I am reading the proof of Gauss-Bonnet Theorem from the Characteristic Classes by Milnor and Stasheff.
There is a statement in the proof which says that:
"But the only characteristic class in $H^2(\; ; \mathbb{C})$ for complex line bundles $\zeta$ is the Chern class $c_1({\zeta})=e(\zeta_{\mathbb{R}})$ (and its multiples)."
Can anyone help me prove that why the only characteristic class in $H^2(\; ; \mathbb{C})$ for complex line bundles $\zeta$ is the Chern class $c_1({\zeta})$ (or a reference from the same book would be also useful).
I am familiar with the sections on the Euler class and the Chern class from the same book. But my knowledge of this area is limited. Thankyou.
Edit: I think I got the half of it. Since my manifold is closed, oriented and 2-dimensional, I have $H^2(M;\mathbb{C}) \cong H_0(M;\mathbb{C})$. If $M$ is assumed to be connected (which is not in the statement of the theorem), then $H^2(M;\mathbb{C}) \cong \mathbb{C}$. So I think it would be enough to show that $c_1(\zeta)=e(\zeta_\mathbb{R})$ is non-zero.

I believe the following argument is due to Serre. A characteristic class taking values in $H^k(-, R)$ is, more or less by definition, a natural transformation from the functor $[-, BG]$ of isomorphism classes of $G$-bundles to the functor $H^k(-, R)$. By the Yoneda lemma applied to, say, the weak homotopy category (to my mind this is one of the most spectacular applications of the Yoneda lemma), such characteristic classes can be identified with classes in $H^k(BG, R)$. These are the universal characteristic classes of $G$-bundles, and characteristic classes of $G$-bundles are given by pulling them back along classifying maps $X \to BG$.
Specialized to complex line bundles $G = U(1)$ (or $G = \mathbb{C}^{\times}$), the corresponding classifying space is $BG = \mathbb{CP}^{\infty}$, and we can compute that its integral cohomology is a polynomial ring $\mathbb{Z}[c_1]$ on the universal first integral Chern class $c_1 \in H^2(\mathbb{CP}^{\infty}, \mathbb{Z})$. In particular, by universal coefficients this gives that $H^2(\mathbb{CP}^{\infty}, \mathbb{C})$ is $1$-dimensional and spanned by $c_1$.
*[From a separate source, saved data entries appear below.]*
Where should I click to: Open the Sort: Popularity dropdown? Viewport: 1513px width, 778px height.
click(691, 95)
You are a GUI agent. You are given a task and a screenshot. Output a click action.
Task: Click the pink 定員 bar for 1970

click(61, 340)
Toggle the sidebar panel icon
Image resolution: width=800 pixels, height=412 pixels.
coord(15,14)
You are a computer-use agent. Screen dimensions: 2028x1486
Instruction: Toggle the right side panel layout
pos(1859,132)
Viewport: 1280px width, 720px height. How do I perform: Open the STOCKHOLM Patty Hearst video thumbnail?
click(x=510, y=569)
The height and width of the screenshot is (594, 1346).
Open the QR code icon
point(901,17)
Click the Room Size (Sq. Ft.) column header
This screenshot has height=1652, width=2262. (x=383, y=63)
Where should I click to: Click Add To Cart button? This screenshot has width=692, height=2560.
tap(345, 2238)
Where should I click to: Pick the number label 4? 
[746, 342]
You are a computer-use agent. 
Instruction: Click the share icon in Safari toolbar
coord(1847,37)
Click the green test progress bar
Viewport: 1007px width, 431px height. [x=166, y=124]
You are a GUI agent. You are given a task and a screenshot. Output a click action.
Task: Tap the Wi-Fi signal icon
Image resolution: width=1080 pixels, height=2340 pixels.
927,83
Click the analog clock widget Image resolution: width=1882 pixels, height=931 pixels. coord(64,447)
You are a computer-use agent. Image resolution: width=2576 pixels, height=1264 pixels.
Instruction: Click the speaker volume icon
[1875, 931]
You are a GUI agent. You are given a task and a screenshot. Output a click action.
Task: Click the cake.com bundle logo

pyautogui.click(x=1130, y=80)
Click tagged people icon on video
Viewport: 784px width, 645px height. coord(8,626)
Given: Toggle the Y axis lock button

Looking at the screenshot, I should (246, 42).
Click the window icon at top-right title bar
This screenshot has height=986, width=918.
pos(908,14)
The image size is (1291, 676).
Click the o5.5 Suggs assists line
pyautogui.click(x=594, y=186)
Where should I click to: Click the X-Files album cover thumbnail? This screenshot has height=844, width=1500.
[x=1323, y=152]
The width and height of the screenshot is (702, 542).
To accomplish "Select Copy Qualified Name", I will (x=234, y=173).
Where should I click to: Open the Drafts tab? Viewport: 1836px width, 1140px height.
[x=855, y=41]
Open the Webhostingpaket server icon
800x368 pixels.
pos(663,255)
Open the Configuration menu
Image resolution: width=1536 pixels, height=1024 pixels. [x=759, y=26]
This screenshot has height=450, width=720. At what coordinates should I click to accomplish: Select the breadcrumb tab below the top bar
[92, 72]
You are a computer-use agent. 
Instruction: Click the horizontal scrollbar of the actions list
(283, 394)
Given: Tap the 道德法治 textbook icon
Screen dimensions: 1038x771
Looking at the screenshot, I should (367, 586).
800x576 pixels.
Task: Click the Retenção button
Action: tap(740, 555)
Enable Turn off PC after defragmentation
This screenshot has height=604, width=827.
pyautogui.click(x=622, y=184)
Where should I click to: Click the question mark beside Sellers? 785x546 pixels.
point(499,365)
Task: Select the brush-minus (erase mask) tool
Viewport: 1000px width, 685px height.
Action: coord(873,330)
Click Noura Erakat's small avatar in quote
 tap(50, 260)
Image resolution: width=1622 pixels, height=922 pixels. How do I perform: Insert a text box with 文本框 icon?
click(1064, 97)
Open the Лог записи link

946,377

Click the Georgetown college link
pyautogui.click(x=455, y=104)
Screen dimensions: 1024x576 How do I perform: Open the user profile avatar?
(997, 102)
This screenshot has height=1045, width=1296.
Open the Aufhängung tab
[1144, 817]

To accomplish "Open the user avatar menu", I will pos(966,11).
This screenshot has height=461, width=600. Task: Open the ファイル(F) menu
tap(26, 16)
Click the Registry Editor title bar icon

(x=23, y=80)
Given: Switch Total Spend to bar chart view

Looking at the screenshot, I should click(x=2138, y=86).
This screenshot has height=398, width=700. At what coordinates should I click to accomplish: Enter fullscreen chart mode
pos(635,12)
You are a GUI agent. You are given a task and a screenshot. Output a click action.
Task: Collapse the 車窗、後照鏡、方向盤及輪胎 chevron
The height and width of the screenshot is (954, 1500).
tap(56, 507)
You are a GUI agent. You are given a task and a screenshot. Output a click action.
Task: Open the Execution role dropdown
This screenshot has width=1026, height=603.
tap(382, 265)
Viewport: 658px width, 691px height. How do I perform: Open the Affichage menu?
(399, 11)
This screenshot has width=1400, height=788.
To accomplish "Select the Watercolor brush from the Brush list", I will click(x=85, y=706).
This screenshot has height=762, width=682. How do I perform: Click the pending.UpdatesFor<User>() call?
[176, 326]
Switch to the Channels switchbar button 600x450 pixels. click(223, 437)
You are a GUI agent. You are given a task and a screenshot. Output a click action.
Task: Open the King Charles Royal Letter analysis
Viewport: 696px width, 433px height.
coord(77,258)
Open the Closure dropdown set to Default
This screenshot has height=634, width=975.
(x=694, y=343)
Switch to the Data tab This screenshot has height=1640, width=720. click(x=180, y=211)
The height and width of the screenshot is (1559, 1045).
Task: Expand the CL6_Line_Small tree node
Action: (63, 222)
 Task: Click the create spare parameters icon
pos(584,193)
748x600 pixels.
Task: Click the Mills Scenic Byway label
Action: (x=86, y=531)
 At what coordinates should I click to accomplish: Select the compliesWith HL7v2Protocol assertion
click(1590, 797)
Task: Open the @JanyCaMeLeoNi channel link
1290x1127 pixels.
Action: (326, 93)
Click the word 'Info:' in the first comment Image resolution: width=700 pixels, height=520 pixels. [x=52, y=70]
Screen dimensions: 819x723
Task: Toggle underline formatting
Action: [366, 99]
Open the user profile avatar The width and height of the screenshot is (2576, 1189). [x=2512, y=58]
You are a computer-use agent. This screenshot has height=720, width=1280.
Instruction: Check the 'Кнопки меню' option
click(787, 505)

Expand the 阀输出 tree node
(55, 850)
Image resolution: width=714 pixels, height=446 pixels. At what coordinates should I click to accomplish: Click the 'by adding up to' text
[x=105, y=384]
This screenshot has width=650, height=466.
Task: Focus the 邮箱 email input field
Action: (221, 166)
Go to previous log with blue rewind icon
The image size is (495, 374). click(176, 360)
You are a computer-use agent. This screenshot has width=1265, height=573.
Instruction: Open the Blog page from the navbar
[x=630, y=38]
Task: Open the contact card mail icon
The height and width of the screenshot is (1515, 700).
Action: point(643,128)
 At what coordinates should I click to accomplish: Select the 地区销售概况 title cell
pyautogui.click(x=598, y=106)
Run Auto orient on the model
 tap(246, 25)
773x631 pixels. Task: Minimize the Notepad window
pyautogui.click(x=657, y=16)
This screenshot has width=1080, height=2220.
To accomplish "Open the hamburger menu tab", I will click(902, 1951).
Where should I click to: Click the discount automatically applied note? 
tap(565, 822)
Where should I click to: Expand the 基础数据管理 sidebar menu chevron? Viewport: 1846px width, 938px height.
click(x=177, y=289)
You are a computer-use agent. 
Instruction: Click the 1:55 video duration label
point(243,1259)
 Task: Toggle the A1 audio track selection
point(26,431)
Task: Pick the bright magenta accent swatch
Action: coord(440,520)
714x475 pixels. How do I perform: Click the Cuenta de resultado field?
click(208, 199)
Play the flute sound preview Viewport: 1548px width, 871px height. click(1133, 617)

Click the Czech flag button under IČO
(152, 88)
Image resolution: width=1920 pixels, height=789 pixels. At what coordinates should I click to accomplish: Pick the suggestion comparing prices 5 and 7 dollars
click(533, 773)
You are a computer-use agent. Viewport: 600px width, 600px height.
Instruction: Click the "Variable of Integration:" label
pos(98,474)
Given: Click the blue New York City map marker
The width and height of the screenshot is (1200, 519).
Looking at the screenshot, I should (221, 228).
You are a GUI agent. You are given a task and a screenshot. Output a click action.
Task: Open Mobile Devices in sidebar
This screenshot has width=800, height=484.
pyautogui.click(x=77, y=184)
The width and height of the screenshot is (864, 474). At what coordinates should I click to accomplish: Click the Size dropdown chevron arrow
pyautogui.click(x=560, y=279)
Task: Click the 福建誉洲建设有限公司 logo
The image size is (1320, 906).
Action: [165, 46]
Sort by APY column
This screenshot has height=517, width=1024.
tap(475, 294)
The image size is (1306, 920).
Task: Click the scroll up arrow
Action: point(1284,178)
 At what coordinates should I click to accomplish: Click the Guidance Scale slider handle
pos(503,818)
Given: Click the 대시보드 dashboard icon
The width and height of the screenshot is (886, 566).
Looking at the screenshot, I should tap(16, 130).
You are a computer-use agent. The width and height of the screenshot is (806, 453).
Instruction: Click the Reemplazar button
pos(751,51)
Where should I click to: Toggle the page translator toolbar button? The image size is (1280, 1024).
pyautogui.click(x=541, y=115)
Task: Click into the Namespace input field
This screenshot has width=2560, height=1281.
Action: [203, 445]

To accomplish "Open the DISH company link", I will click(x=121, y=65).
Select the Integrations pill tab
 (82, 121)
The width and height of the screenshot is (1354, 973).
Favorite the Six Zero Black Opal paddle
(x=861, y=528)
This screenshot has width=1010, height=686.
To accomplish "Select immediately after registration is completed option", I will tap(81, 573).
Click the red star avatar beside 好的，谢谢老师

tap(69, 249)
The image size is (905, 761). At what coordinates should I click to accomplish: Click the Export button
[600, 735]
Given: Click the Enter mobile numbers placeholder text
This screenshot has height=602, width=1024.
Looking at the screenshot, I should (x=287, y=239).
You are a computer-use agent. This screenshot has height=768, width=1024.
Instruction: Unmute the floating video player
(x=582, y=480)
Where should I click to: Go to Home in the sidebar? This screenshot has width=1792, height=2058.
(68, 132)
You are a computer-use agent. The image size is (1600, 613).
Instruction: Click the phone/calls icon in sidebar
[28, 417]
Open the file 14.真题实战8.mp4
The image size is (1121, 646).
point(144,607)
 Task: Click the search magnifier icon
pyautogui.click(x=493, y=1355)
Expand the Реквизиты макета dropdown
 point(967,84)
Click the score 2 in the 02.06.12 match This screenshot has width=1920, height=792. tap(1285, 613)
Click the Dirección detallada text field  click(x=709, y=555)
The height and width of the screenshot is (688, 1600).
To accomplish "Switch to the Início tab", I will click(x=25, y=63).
The argument you give in your edit does not suffice; a characteristic class is a function from $G$-bundles to cohomology classes and two such functions may a priori fail to be linearly independent even though the cohomology group they take values in is $1$-dimensional. What we need is to compute the corresponding cohomology group of $BG$ as in the above argument.